Puerto Madryn se prepara para una función que no se vende como acto formal sino como experiencia compartida. El miércoles 25 de febrero, a las 21, el Teatro del Muelle abre su sala para “El Gran Hotel de las Estrellas – Gran Inauguración”, una obra nacida del taller municipal de teatro inclusivo “Somos lo que somos”. La propuesta pone el foco en el juego escénico, el humor y una estética de “gran noche” que busca sumar al público como parte de lo que pasa arriba.

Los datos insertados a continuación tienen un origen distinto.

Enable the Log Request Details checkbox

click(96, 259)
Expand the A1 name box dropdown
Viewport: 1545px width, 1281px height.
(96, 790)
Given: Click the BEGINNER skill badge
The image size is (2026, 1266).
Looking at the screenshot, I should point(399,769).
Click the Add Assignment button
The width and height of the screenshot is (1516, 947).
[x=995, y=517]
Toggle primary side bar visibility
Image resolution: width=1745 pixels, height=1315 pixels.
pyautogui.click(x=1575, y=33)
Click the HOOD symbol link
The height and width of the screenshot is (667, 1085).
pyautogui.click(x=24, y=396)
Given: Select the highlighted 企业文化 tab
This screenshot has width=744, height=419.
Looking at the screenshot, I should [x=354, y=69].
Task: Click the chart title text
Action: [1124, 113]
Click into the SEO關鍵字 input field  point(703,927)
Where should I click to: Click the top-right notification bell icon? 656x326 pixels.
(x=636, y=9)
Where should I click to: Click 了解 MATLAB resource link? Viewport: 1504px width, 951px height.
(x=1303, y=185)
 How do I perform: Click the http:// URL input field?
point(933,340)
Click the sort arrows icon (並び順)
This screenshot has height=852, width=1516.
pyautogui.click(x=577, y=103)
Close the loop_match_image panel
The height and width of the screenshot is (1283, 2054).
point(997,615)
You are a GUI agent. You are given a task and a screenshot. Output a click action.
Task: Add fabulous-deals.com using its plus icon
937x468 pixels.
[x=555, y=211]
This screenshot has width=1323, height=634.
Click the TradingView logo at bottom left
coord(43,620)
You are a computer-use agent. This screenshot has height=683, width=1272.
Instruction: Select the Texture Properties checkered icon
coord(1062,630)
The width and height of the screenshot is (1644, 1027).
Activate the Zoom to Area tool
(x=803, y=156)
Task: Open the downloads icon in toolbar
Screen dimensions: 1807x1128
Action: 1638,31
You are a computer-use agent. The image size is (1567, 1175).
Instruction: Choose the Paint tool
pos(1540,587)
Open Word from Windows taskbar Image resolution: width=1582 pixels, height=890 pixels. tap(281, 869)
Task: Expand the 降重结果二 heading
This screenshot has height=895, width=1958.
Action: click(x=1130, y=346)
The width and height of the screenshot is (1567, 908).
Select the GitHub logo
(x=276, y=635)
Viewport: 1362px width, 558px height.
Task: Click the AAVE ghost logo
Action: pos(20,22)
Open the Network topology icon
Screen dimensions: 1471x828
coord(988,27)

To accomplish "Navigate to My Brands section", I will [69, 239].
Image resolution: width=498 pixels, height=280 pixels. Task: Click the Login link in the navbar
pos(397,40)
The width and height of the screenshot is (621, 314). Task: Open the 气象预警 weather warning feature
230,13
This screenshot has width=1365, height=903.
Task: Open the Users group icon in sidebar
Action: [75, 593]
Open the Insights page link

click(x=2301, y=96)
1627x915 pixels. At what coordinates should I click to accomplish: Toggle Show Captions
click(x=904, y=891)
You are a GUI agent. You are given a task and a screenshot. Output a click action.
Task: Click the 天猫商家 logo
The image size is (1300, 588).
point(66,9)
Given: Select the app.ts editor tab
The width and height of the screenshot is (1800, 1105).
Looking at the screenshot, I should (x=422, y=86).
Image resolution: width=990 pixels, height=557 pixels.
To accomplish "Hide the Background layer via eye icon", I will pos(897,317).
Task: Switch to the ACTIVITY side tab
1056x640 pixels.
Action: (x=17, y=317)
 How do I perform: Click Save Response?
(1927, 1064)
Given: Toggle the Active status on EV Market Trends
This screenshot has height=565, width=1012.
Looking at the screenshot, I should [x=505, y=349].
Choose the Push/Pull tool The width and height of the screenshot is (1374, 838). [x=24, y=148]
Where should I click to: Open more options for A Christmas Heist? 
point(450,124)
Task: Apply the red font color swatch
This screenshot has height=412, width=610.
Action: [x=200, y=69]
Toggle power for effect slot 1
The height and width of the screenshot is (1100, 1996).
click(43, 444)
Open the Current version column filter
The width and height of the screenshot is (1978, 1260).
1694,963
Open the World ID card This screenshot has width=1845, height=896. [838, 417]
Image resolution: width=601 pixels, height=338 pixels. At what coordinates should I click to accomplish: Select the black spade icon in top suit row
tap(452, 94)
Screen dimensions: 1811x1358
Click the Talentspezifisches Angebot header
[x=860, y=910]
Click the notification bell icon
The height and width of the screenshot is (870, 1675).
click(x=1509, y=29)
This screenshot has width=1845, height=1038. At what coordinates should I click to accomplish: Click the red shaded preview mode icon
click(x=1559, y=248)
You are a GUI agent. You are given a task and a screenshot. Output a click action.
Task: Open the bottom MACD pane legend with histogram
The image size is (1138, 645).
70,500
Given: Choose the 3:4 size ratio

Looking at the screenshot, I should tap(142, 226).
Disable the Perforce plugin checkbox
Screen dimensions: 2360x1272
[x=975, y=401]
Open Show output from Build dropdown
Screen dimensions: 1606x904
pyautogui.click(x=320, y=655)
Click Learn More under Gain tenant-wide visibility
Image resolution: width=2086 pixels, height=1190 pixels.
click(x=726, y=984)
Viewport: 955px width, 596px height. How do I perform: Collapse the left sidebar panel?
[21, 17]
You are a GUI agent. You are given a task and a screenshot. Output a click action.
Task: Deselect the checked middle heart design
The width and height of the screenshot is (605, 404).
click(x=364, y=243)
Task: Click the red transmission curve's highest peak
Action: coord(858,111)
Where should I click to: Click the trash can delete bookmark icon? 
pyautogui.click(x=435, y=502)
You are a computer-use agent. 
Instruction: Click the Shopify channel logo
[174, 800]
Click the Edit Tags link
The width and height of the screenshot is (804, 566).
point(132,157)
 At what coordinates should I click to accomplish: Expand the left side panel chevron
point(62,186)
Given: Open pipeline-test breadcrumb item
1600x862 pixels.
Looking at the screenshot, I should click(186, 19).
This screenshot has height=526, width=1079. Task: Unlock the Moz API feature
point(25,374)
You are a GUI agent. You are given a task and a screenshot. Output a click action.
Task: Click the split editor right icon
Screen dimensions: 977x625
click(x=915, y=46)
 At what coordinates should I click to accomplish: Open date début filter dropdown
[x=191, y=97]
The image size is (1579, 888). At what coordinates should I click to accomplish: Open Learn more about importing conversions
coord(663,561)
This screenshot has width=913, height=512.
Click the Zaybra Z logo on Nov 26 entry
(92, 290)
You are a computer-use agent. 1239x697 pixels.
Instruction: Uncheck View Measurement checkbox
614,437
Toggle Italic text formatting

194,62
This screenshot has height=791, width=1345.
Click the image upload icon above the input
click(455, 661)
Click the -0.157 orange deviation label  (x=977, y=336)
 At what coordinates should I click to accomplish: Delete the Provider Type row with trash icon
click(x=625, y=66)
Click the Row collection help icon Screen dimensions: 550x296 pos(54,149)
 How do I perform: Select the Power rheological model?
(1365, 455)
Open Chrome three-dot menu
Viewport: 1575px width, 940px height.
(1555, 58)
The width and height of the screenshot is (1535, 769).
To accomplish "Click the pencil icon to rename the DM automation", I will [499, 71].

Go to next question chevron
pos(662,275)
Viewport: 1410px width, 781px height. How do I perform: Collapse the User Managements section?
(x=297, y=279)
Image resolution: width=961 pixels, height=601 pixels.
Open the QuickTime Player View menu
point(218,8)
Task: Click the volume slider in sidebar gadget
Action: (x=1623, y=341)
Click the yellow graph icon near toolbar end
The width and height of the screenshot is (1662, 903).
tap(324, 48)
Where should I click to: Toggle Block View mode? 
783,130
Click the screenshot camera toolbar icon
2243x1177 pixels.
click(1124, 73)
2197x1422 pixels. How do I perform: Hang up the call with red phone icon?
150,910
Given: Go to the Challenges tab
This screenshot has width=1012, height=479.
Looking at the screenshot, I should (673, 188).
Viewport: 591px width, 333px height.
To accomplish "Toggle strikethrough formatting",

El anuncio llega desde la Subsecretaría de Cultura de la Municipalidad, pero el corazón del proyecto está en el escenario y en el trabajo colectivo que sostiene el taller. La obra se apoya en una idea simple y efectiva: simular la apertura de un hotel “multiestelar” donde cada personaje tiene una función precisa, y donde la “inauguración” se transforma en una excusa para desplegar arte, sorpresas y participación. La invitación, según el planteo, no se limita a mirar: propone entrar en clima y acompañar la noche desde la butaca como si se tratara de una recepción real.
La dirección y producción general está a cargo de Guadalupe Alemán y Luz Maradeo, junto a los integrantes del taller, que firman la puesta como un trabajo de construcción compartida. Ese dato define el tono: no es una obra “sobre” la inclusión, sino un espectáculo que la practica con roles, escenas y presencia escénica concreta. El humor y el glamour aparecen como lenguajes elegidos para que la diversidad no se anuncie: se vea y se viva.
En la lógica del “hotel”, el elenco se mueve entre el personal de servicio y huéspedes con perfiles muy distintos. En escena están Susana Vera como Gerente y Vito Marcilla como Recepcionista, con un engranaje de personajes que sostienen la dinámica de la noche. La lista incluye a Sebastián López (Botones), Marina Vizza (Servicio de habitación), Antonio Franchi (Barman) y Ariel Tornabene (Mozo), en un mapa de roles que recrea una estadía con reglas propias.
El hotel también abre espacio a personajes que agregan color y contraste a la escena, como Nilda Ponce (Tanguera) y Claudia Munilla (Profesora de Taichi). En esa misma línea aparecen Gladys Crauchuk (Equilibrista circense) y María Fernanda Rúa (Artista circense), dos presencias que permiten imaginar una puesta con momentos físicos y visuales, más allá del diálogo. La obra promete “sorpresas” y esos roles anticipan que el espectáculo busca moverse en distintos registros.
Del lado de los huéspedes, la dramaturgia arma pequeñas historias dentro de la inauguración. Soledad Méndez interpreta a una Huésped con perro, mientras que Nicolás Endara y Mariana Minor encarnan a una pareja de huéspedes. Completa el elenco Diana Rodríguez como Huésped, en un conjunto que funciona como comunidad improvisada dentro del “Gran Hotel”, con cruces, entradas y salidas propias de una noche de estreno.
La premisa general sostiene que “cada persona puede convertirse en la verdadera protagonista de la noche”, una idea que corre el eje del espectáculo tradicional. En vez de un público quieto y distante, la obra busca una sala cómplice, dispuesta a entrar en el juego del hotel y dejarse llevar por una “estadía” con arte y humor. La consigna apunta a una experiencia compartida en clave festiva, con un tono que mezcla emoción y brillo, sin caer en solemnidades.
El lugar de la función también aporta a ese clima. El Teatro del Muelle, en Avenida Rawson 60, se convierte en la “puerta” de ese hotel imaginario y le da marco a una noche que, por su propia propuesta, se apoya en el encuentro. En una ciudad con agenda cultural activa, este tipo de obra suma por su identidad: un taller municipal que se muestra en escena con producción, elenco amplio y una estética clara.
Las entradas tienen un valor de $6.000 y se consiguen en la boletería del teatro. Ese dato, en una semana cargada de actividades, funciona como recordatorio práctico para quienes quieran asegurar lugar. La función del miércoles se presenta como una invitación directa a reírse, emocionarse y acompañar una puesta que celebra el trabajo colectivo sin convertirlo en discurso.